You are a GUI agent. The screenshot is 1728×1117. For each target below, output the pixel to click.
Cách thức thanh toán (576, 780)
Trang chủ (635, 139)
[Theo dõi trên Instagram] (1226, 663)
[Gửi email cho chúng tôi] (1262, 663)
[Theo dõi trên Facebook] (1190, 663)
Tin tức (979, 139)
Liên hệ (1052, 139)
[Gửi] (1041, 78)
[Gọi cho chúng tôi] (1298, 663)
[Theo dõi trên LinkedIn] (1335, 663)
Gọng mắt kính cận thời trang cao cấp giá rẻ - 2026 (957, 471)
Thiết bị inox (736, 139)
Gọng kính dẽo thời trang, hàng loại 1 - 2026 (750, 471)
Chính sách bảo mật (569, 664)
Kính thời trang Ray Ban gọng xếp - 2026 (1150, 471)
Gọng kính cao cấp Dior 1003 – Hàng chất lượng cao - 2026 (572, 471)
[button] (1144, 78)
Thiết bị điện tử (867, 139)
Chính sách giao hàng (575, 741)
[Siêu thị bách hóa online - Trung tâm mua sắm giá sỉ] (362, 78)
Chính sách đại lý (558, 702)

Work to be completed -
Transcribe the whole listing above, keeping each line exactly as written.

Solution for this exercise -
You are a GUI agent. The screenshot is 1728×1117. For each target below, output the pixel to click.
Cách thức thanh toán (576, 780)
Trang chủ (635, 139)
[Theo dõi trên Instagram] (1226, 663)
[Gửi email cho chúng tôi] (1262, 663)
[Theo dõi trên Facebook] (1190, 663)
Tin tức (979, 139)
Liên hệ (1052, 139)
[Gửi] (1041, 78)
[Gọi cho chúng tôi] (1298, 663)
[Theo dõi trên LinkedIn] (1335, 663)
Gọng mắt kính cận thời trang cao cấp giá rẻ - 2026 (957, 471)
Thiết bị inox (736, 139)
Gọng kính dẽo thời trang, hàng loại 1 - 2026 (750, 471)
Chính sách bảo mật (569, 664)
Kính thời trang Ray Ban gọng xếp - 2026 (1150, 471)
Gọng kính cao cấp Dior 1003 – Hàng chất lượng cao - 2026 (572, 471)
[button] (1144, 78)
Thiết bị điện tử (867, 139)
Chính sách giao hàng (575, 741)
[Siêu thị bách hóa online - Trung tâm mua sắm giá sỉ] (362, 78)
Chính sách đại lý (558, 702)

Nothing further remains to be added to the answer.